Sending traffic also works, right? It's a little iffy to be honest, because once Socket.prototype.close
is called (to close the reading side of the socket), the close
event is also emitted and the semantics for it state "The event indicates that no more events will be emitted, and no further computation will occur.". Reusing an existing socket breaks that contract, so it's likely not all consumers will work as expected if stream restarts like it.
However, I don't see a problem of supporting Socket.prototype.connect
as a hijackable interface. If it ends up working for reconnects, all the better for you I guess. :)
Hey @moll I'm using “mitm” lib to intercept requests and I can see it's not always working with "redis" connections. Connections are bypassed by default. I'm using this library to connect to redis: https://github.com/redis/node-redis . This library use internally node "net" module for sockets https://github.com/redis/node-redis/blob/c1fd86778a71072a805cbb0cf238bc38f387eea2/packages/client/lib/client/socket.ts#L2 I’m logging “connect” event and there are no logs for redis connections, but they are for other dependencies. Maybe it’s worth to add, that it’s working in Azure Function App. Could this issue be related to this thread?
@m-szyszka, I'm not sure if they're related. It could also be related to Redis using ES6 imports
. I don't know if import * as net
lazily binds the exports from the Node.js' net
module or not. As you might know, Mitm.js swaps out Net.connect
with its hooked variant. If a library saves a reference to Net.connect
prior to Mitm.js intercepting, it'll still use the original function.
You're trying to intercept the Redis library's connections, right?
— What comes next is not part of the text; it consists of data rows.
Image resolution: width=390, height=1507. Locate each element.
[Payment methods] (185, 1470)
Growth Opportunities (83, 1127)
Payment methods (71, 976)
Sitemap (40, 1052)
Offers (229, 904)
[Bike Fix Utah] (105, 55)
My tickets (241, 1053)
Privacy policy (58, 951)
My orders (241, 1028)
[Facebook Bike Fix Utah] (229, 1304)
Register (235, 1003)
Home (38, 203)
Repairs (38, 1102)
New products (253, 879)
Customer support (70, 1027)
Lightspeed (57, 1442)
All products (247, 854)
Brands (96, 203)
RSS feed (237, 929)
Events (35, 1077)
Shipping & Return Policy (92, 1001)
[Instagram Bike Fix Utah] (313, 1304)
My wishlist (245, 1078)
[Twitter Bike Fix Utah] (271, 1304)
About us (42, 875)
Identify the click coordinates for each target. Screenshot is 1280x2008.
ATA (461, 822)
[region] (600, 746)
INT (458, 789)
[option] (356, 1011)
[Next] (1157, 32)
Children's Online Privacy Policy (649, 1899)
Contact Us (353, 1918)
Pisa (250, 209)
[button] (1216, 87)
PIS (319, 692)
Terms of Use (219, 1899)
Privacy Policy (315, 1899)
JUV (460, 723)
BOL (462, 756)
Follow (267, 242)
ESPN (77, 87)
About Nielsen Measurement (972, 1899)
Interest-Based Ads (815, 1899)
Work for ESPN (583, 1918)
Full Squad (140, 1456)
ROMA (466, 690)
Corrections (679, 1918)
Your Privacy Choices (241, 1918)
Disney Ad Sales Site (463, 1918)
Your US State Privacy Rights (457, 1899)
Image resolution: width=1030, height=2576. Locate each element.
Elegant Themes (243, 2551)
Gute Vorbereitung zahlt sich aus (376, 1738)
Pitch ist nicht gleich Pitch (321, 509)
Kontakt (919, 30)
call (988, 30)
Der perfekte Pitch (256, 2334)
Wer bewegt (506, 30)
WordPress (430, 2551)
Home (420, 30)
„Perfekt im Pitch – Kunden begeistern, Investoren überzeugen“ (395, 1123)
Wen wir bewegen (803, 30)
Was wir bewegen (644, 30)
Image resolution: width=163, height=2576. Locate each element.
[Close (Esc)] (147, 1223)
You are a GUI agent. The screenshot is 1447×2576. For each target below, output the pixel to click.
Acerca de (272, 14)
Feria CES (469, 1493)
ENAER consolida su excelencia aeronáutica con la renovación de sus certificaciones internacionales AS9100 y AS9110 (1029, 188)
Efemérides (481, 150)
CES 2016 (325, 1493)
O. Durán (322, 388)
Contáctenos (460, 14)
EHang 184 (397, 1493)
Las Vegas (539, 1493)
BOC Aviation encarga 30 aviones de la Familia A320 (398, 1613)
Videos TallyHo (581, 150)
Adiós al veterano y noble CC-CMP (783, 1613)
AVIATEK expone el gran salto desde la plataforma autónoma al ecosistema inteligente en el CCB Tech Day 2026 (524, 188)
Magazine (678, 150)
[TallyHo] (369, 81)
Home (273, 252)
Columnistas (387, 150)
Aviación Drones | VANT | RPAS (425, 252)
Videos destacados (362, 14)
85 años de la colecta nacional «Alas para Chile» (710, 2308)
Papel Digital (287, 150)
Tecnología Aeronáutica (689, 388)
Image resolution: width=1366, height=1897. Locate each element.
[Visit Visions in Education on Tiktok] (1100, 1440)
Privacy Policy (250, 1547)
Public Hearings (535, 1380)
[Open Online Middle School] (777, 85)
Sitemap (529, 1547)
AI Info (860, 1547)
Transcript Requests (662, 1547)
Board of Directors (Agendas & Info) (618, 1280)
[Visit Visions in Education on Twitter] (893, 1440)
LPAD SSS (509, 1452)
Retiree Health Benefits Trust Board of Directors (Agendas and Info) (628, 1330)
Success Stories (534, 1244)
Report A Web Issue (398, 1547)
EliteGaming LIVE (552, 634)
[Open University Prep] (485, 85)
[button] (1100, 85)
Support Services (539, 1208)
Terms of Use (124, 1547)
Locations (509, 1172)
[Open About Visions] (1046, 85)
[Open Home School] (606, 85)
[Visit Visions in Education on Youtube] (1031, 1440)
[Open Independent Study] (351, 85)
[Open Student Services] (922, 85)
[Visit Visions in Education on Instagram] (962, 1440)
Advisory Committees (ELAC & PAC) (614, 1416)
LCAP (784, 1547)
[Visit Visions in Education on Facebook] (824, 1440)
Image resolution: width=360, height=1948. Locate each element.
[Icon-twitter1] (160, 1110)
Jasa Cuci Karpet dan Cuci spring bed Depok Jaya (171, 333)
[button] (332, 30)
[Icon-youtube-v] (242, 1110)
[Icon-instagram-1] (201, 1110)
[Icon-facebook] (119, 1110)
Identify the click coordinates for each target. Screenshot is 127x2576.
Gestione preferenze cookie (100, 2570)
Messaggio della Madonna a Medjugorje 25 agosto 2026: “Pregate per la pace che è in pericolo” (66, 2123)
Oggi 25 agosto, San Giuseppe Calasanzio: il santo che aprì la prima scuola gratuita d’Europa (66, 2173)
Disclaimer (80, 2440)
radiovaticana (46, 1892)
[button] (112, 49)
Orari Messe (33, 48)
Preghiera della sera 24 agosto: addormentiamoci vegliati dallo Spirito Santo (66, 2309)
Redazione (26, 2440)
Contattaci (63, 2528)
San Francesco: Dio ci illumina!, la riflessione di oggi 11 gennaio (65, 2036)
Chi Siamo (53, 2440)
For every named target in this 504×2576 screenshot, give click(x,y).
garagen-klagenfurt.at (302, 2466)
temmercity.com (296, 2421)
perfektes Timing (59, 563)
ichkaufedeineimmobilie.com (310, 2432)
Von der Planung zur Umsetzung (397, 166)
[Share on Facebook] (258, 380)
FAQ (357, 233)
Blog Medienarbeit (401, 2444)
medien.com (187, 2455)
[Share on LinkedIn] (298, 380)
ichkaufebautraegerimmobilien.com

To debug this, I suppose you could try to add a few print statements to Redis' code and log out the Net.connect
function --- see if it's the hooked version Mitm.js creates when you call Mitm.enable
or not. You can probably create a few line file to try to reproduce this.
@moll You are right, problem was that redis
library saves reference to Net.connect
prior to my Mitm.js
intercepting. I solved it by refactoring and changing order. Thanks!
After writing some tests using mitm, I stumbled upon this simple problem:
Net.Socket#connect()
isn't stubbed by mitm, therefore the connection won't be intercepted.